Nos encontramos en la mayoría de las veces con la triste fotografía de que la sociedad olvida su responsabilidad con grupos de pobreza extrema, con problemas alrededor del nacimiento, como deprivación afectiva infantil, con padres migrantes que encargan a sus hijos al cuidado de terceras personas que no pueden suplir la vida de hogar.

En ocasiones los niños quedan a merced de un pésimo sistema educativo, abstraído por cine y televisión, que hacen una apología de la violencia y llegan a la adolescencia sin supervisión ni guía de sus lejanos padres, a merced de permisivos “cuidadores” por lo que fácilmente se involucran en consumo de drogas y formación de bandas de delincuentes, buscando equivocadamente su identidad.

El adolescente se convierte en adulto joven, con una mala educación, no incorporado a la sociedad y lleno de frustración, rebeldía y vergüenza. A su vez, esta sociedad es injusta, indiferente, con pocas oportunidades para ellos.

 

 

SOLUCIONES

Definitivamente, las causas de la criminalidad son multifactoriales; por lo tanto, su diagnóstico, pronóstico y tratamiento deben ser con una visión holística.

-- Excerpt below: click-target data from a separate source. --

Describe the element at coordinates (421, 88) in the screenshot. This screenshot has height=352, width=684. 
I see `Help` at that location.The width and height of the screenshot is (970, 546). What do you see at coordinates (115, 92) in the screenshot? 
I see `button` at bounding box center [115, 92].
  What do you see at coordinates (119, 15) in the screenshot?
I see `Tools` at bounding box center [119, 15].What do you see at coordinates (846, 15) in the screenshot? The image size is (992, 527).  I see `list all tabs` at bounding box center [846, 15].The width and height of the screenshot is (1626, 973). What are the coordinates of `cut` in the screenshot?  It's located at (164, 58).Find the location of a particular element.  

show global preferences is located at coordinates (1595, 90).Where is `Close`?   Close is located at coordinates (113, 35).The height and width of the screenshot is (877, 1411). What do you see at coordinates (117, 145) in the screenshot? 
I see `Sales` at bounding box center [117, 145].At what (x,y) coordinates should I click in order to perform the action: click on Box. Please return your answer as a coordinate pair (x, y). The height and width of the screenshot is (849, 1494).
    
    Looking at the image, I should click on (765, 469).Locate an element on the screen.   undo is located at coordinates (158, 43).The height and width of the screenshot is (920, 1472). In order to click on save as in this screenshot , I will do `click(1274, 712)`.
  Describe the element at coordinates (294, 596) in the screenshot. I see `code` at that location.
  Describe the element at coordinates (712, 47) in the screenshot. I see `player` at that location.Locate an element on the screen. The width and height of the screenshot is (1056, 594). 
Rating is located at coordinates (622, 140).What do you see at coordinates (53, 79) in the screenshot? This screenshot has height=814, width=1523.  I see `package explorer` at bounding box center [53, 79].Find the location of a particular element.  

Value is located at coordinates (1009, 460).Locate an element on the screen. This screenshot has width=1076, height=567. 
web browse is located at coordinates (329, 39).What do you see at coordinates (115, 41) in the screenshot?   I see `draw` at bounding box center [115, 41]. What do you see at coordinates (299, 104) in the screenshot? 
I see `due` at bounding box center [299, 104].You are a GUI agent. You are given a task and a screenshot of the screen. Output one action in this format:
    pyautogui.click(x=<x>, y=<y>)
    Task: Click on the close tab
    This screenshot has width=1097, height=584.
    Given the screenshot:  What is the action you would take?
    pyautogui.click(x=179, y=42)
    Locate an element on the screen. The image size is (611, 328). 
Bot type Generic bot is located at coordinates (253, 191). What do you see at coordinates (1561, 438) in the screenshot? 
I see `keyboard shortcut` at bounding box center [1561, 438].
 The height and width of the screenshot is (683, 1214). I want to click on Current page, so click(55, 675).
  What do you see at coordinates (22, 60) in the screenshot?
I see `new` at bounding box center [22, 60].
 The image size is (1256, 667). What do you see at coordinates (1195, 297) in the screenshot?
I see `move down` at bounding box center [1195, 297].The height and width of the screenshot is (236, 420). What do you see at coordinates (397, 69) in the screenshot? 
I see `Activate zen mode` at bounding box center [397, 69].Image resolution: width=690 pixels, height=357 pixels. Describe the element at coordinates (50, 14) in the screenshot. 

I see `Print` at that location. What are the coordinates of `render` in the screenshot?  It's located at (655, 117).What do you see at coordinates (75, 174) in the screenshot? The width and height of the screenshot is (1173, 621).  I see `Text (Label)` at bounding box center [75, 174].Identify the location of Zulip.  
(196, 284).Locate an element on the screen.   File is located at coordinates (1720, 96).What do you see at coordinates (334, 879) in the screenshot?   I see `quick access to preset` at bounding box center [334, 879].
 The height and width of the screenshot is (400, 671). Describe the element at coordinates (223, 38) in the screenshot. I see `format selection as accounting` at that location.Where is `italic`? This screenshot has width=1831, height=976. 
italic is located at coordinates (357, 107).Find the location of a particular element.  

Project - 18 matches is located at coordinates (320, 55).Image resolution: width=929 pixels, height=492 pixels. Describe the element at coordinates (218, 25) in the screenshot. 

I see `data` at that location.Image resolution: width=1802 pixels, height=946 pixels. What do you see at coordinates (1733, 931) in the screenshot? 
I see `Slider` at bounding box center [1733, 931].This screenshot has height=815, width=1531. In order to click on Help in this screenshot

Hace aproximadamente dos años se creó el Instituto Estatal de Seguridad Publica, cuya finalidad es realizar mediante diagnósticos analíticos y eficaces, políticas públicas en materia de política criminológica, e inició con una agenda de investigación  social y criminológica, en la cual una de las líneas de investigación son precisamente los factores de riesgo (factores criminógenos) predisponentes, preparantes y desencadenantes que inciden en las conductas antisociales; para ello se convocó a una serie de expertos investigadores y académicos, que actualmente se encuentran realizando el proyecto, lo cual redundará en propuestas precisas para erradicar los factores de riesgo.

Por otro lado, el 15 de abril de 2011 se publicó la ley que crea la Universidad en Ciencias de la Seguridad, que dentro de su estructura tiene contemplada un área de Investigaciones en Ciencias de la Seguridad, cuya finalidad será la divulgación científica en tan complejo tema. Ésta es un área de oportunidad para realizar propuestas emanadas de un soporte sólido y preciso de intervenciones metodológicas, para medir factores cuantitativos y cualitativos.

Al realizar una sinergia entre estos dos organismos, se estará en condición de realizar protocolos de investigación dogmática y de campo, que podrán traducirse en soluciones tangibles para la problemática actual de las conductas antisociales.